> _Reading text_
John Ciardi, a “one-generation-back” lecturer and poet, wrote somewhere, “Follow language as it goes and it will always arrive at its own bazaar.” I kept his sentence. For I use language to both in-see and to interpret myself to my neighbor. Managing language rightly is for me an act of faith. Fashioning language I am, according to poet Carl Sandburg, “wording” with the breath of God. Using language I knock on God’s door…entreating God to go with me in life. Biblically, I want to “walk in the light of the Lord.”

A genesis-size fête is my starting place! God’s “Big Bang” fills creation with light. Light is the first great unknown. Light teams with mass and gives us E=mc2 ushering in the Atomic Age. The Astrophysicist measures distances to the stars in Light Years: Each light year about 5.88 trillion miles. And I like the ancient Psalmist in considering this same night sky, pondering my place in the scheme of things, feel myself addressed by star-distant deeps calling to my interior deeps with an insistence I cannot put aside. How is it that starlight can elicit enigmatic excitements from my mind – this mass of neurons, and circuits suspended in fats and water? “Light, light, more light!” they tell us that the dying Goethe cried. Light in the Bible equals God’s mysterious biding … especially, Christianly understood, in the inscrutable person of Jesus.

This bazaar engenders astonishment and surprise! Portia in Shakespeare’s “Merchant of Venice” speaking of light said, “How far that little candle throws his beams! So shines a good deed in a naughty world.” Scriptures speak of God who is light upon our way – this unfaltering beam falling upon our life’s path, oddly radiating from Jesus’ life and words. His life is our signage in a darkened and “naughty world.” Admittedly, we are not strangers to the dark, as we carry within figments of the dark that have robbed many of psychological composure and peace causing an impoverishment of soul. Perhaps this dark is shaped by an interior emptiness and bad dreams, worse still, by recriminations for loving deeds not done. Not only is there inner dark; also we are becoming aware of the enormous effort and fatigue behind humanity’s vision and control of civilization. So thin is the membrane separating this world’s dark and the light that would bring us into a safer tomorrow, that it is with anxious spirits we long to move from this darkness into God’s marvelous light.

> _Given entries_

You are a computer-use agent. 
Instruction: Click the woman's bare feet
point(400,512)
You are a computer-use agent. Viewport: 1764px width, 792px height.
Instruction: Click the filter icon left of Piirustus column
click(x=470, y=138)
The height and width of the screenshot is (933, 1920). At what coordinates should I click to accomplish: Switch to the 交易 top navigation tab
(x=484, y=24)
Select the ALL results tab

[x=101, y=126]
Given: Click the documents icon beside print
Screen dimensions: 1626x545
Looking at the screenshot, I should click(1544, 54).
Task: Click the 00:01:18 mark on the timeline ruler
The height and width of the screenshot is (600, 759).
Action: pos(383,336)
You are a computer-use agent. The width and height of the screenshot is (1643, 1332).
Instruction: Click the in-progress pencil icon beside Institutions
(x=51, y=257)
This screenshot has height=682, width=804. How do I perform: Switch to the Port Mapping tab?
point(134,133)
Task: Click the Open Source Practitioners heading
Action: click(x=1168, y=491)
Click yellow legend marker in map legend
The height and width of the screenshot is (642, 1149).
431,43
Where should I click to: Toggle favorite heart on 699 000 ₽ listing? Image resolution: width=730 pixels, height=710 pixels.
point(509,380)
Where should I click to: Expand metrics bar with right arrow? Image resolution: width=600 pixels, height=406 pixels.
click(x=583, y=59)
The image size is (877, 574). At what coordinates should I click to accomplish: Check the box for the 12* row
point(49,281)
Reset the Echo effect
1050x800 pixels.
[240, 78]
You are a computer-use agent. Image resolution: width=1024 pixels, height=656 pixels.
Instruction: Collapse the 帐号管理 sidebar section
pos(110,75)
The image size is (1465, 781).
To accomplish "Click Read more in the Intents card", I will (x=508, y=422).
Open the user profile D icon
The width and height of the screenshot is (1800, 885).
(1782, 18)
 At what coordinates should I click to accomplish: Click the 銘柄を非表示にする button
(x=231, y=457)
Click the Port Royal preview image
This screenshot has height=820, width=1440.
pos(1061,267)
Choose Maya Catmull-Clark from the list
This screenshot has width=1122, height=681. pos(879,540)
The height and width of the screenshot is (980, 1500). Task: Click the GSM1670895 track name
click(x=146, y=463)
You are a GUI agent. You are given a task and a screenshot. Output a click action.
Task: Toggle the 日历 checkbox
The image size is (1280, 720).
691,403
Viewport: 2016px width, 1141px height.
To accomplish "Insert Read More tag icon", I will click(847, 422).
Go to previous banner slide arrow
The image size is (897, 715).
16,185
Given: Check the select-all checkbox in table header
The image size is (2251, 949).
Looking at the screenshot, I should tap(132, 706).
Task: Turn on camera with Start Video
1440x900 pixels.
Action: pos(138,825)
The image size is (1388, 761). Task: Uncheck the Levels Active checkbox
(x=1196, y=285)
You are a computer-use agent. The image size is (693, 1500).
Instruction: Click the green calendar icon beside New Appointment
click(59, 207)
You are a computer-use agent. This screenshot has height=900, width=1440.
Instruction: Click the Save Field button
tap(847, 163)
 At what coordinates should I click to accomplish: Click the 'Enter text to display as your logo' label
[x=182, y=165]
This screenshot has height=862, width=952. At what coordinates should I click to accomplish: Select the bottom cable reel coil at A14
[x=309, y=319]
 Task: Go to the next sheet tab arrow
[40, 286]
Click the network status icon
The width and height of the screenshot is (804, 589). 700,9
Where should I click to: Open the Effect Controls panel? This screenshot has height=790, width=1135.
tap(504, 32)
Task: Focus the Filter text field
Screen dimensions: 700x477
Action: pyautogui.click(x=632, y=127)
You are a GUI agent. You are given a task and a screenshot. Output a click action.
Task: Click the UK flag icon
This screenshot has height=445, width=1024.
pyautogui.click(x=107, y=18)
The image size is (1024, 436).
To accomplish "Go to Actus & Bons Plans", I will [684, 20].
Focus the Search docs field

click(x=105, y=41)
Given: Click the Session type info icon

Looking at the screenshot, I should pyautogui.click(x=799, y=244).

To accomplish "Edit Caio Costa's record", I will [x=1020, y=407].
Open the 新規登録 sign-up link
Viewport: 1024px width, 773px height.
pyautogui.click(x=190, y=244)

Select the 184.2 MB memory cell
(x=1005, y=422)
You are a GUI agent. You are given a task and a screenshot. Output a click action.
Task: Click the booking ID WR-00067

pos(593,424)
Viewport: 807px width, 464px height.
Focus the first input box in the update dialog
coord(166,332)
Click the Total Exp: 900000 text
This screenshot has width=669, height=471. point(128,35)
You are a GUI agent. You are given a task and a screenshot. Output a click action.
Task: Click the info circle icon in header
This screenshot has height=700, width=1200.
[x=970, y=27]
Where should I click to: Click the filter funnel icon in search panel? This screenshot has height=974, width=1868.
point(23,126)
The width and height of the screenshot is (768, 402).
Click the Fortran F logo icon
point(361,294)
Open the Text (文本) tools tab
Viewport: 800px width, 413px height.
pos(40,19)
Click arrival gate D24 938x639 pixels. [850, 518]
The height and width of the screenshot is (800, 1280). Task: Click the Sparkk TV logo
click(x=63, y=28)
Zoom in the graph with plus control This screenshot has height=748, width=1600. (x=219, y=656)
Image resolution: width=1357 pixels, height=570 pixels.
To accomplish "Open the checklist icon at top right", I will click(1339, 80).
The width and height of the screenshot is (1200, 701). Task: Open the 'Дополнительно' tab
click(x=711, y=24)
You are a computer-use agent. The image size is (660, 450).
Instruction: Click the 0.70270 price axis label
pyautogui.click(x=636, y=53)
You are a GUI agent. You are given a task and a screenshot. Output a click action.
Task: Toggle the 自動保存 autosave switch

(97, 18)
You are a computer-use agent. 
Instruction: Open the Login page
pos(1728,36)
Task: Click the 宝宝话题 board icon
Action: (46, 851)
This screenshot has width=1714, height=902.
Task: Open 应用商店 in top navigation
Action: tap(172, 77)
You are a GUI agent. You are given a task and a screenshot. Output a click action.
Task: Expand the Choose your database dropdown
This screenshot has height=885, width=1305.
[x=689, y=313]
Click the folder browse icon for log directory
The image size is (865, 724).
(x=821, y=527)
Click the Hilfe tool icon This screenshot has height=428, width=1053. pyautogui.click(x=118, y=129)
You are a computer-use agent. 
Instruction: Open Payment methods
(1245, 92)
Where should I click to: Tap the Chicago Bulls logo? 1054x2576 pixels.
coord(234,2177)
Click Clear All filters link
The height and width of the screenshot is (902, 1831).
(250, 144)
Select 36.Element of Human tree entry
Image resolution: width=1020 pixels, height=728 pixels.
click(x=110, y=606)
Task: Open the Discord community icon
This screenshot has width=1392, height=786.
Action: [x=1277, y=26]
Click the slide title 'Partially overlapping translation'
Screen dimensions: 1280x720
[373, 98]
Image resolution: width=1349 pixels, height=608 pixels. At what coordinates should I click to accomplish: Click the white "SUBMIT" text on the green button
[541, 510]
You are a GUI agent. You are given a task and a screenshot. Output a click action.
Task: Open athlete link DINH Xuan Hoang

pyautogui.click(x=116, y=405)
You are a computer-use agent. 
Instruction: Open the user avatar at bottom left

> _Assignment A_
Answer these from the essay on light:
(i) Who wrote the sentence about language that the writer kept?
(ii) About how many miles does the essay give for one light year?
(iii) In which Shakespeare play does Portia speak the lines about the candle?
> _Assignment B_
Copy everything in the essay on light from "A genesis-size fête" down to "person of Jesus.", word for word.

> _Answer box A_
(i) John Ciardi
(ii) About 5.88 trillion miles
(iii) "Merchant of Venice"

> _Answer box B_
A genesis-size fête is my starting place! God’s “Big Bang” fills creation with light. Light is the first great unknown. Light teams with mass and gives us E=mc2 ushering in the Atomic Age. The Astrophysicist measures distances to the stars in Light Years: Each light year about 5.88 trillion miles. And I like the ancient Psalmist in considering this same night sky, pondering my place in the scheme of things, feel myself addressed by star-distant deeps calling to my interior deeps with an insistence I cannot put aside. How is it that starlight can elicit enigmatic excitements from my mind – this mass of neurons, and circuits suspended in fats and water? “Light, light, more light!” they tell us that the dying Goethe cried. Light in the Bible equals God’s mysterious biding … especially, Christianly understood, in the inscrutable person of Jesus.